Supplied entries:
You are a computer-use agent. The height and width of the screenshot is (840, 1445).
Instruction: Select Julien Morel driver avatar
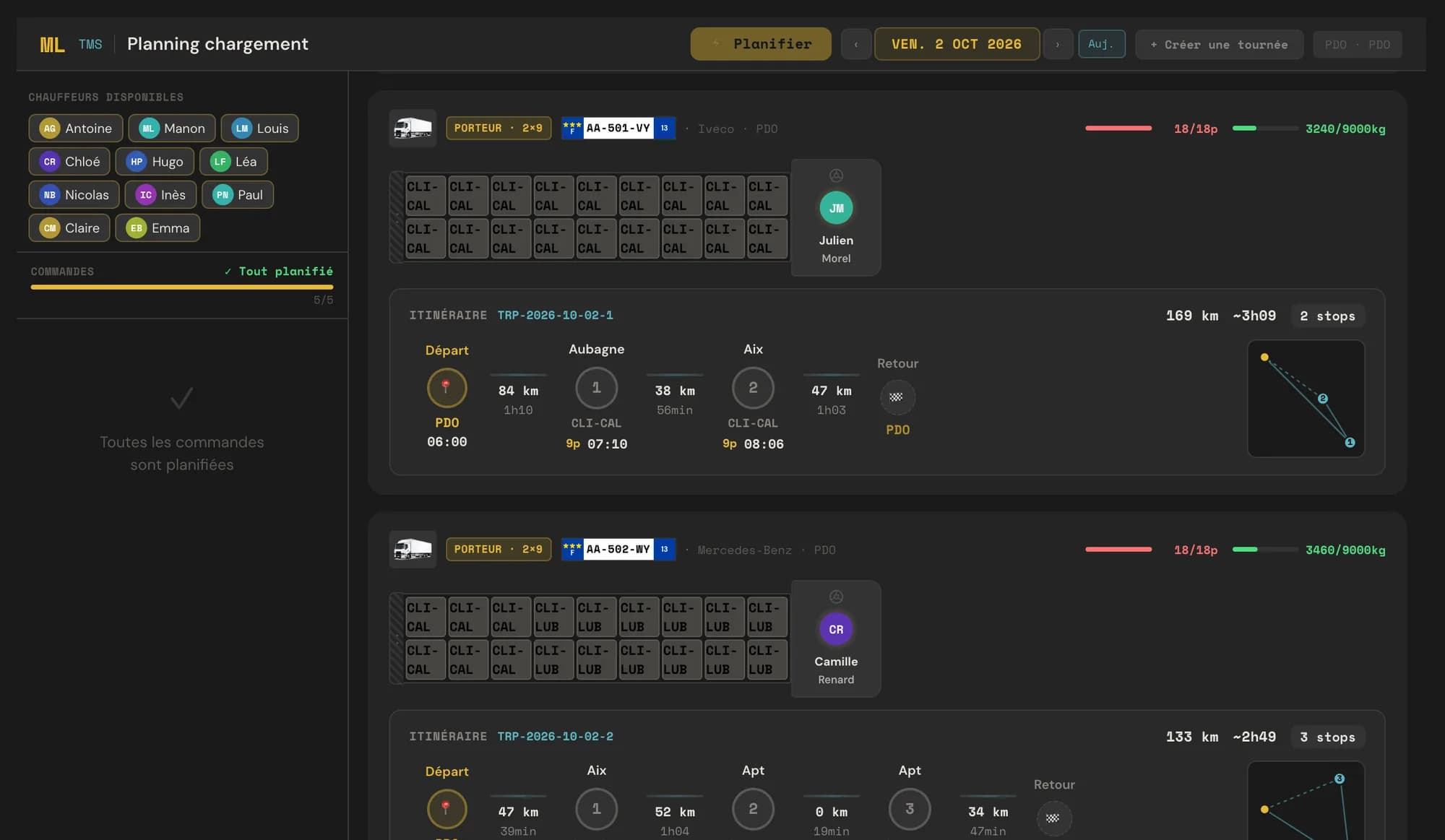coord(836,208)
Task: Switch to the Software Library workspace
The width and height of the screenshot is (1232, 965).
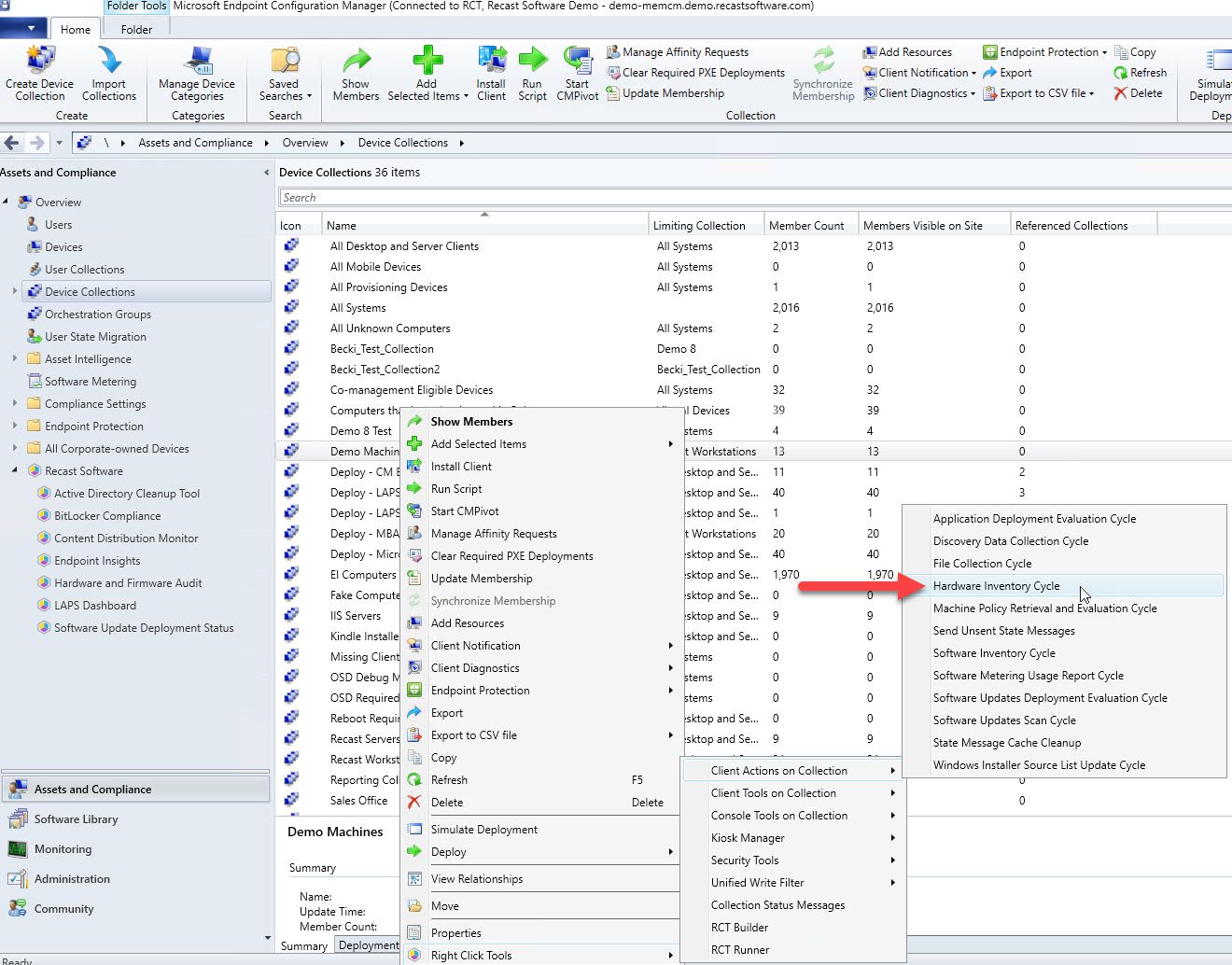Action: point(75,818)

Problem:
Could you rewrite the part of the entries that opens with the line containing "Task: Switch to" and runs through the end of the entries, substituting "Media Library" for "Software Library" and changing nothing else? Leave the pictures out of your answer.

Answer to the exercise:
Task: Switch to the Media Library workspace
The width and height of the screenshot is (1232, 965).
Action: point(75,818)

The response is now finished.